Labour and the SNP are both demanding the Scottish Government have a role in the UK’s Brexit talks, with Jeremy Corbyn insisting: “We are clear that the voice of the Scottish people must be heard.”
A year after the UK voted to leave the European Union (EU), both Mr Corbyn and Scottish First Minister Nicola Sturgeon pressed the UK Government to give the devolved administrations a greater say in negotiations.
Ms Sturgeon, the SNP leader, claimed so far Scotland and Northern Ireland – which both voted to remain part of the EU – had been “disregarded” by Tories at Westminster as they pursued “a reckless drive to impose an extreme Brexit”.
Writing in the Sunday Herald newspaper, Ms Sturgeon said leaders from Scotland, Wales and Northern Ireland had “often been left frustrated by high-handed actions of Whitehall ministers who seem unwilling to accept there are now four national governments in the UK”.
After the Tories lost their Commons majority in the snap general election, the First Minister said Theresa may and her government must recognise the reality of devolution and meet its constitutional obligations.
She stated: “As a first step there should be a meeting of the UK and devolved governments to decide objectives before the next cycle of negotiations with the EU in July. And there must be a commitment to take seriously and act upon, the interests of Scottish businesses, universities and a range of other groups becoming increasingly alarmed at the way Brexit is being handled.”
The First Minister continued: “There has been genuine astonishment from EU partners that the UK Government had not consulted Scotland, Wales or Northern Ireland before publishing the Article 50 withdrawal letter. This kind of attitude needs to change and I hope it will.”
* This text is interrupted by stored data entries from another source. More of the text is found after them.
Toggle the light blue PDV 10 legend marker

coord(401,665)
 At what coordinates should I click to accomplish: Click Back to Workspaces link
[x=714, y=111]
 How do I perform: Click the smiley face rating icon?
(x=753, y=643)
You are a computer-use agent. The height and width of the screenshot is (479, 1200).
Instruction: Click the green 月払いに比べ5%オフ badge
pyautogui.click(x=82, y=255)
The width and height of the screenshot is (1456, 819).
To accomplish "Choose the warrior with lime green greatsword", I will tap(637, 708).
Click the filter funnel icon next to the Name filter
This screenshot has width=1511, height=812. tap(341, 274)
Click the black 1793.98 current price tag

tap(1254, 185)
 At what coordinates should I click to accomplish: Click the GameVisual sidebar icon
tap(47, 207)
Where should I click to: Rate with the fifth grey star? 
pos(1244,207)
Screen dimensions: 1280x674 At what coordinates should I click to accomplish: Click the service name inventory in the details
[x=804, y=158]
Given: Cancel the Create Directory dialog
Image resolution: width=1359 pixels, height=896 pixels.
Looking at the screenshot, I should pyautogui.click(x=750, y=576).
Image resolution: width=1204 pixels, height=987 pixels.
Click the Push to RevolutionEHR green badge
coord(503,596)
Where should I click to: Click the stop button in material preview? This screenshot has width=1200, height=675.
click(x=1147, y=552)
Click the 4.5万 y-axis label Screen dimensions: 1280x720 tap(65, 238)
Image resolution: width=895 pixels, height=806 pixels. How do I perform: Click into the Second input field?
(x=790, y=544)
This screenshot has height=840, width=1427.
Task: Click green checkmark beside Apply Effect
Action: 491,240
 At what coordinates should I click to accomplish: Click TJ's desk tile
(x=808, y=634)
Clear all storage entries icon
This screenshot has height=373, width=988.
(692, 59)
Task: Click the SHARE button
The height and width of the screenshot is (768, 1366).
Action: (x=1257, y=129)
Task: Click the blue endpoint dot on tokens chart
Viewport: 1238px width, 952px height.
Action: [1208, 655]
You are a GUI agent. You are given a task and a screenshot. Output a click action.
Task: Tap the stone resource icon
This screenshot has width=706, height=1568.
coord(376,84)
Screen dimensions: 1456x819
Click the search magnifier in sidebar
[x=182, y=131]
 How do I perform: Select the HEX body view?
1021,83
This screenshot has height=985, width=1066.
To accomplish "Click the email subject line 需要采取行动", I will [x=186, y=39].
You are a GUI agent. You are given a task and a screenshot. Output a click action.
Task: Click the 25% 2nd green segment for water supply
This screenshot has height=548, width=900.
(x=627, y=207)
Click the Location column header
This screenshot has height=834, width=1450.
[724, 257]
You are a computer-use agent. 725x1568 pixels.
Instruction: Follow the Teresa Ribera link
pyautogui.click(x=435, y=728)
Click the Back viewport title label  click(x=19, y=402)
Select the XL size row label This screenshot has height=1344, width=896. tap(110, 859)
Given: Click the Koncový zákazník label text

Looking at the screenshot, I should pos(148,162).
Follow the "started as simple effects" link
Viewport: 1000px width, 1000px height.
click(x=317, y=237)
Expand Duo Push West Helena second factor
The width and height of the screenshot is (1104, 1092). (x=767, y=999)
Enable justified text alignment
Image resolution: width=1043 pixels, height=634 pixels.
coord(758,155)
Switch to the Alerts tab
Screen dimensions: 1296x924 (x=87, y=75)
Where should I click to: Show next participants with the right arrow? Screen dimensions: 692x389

Meanwhile, Mr Corbyn said Labour was “clear that the voice of the Scottish people must be heard – and the same goes for the other devolved administrations”.
Writing in the same paper, he added: “The EU will only negotiate with the British government. But Scotland needs a clear input into the Brexit negotiating process.
“The Scottish Government must have regular and systematic access to the British negotiating team so that the Scottish perspective, especially in those areas for which the Scottish Parliament is responsible, is fully taken into account.”
But he also said such engagement must be a “two-way street”, saying the Scottish Government should regularly share the details of its dialogue with Westminster “with the Scottish people through the Scottish Parliament and the other political parties in Scotland”.
While the Scottish Government continues to press for both Scotland and the UK to remain in the single market after Brexit – something which has been rejected by Whitehall ministers – Mr Corbyn said “Labour’s Brexit team would seek continued tariff-free access to the single market, with no new non-tariff burdens for British business”.
He stated: “Of course, Brexit is going to be difficult and the negotiations will be challenging. But with the right approach and negotiating plan, I am convinced we can negotiate a new relationship with the EU that works for all our people, not just a privileged few.”
Scottish Conservative leader Ruth Davidson wrote in the Sunday Herald that the UK needs “to up our game in ensuring that Britain intends to remain a key partner to our friends and allies across the continent”.
She said Britain should “as a priority, maintain the free trade of goods and services across the continent – in the knowledge that it is commerce and trade which does more to promote peace and prosperity than anything else”.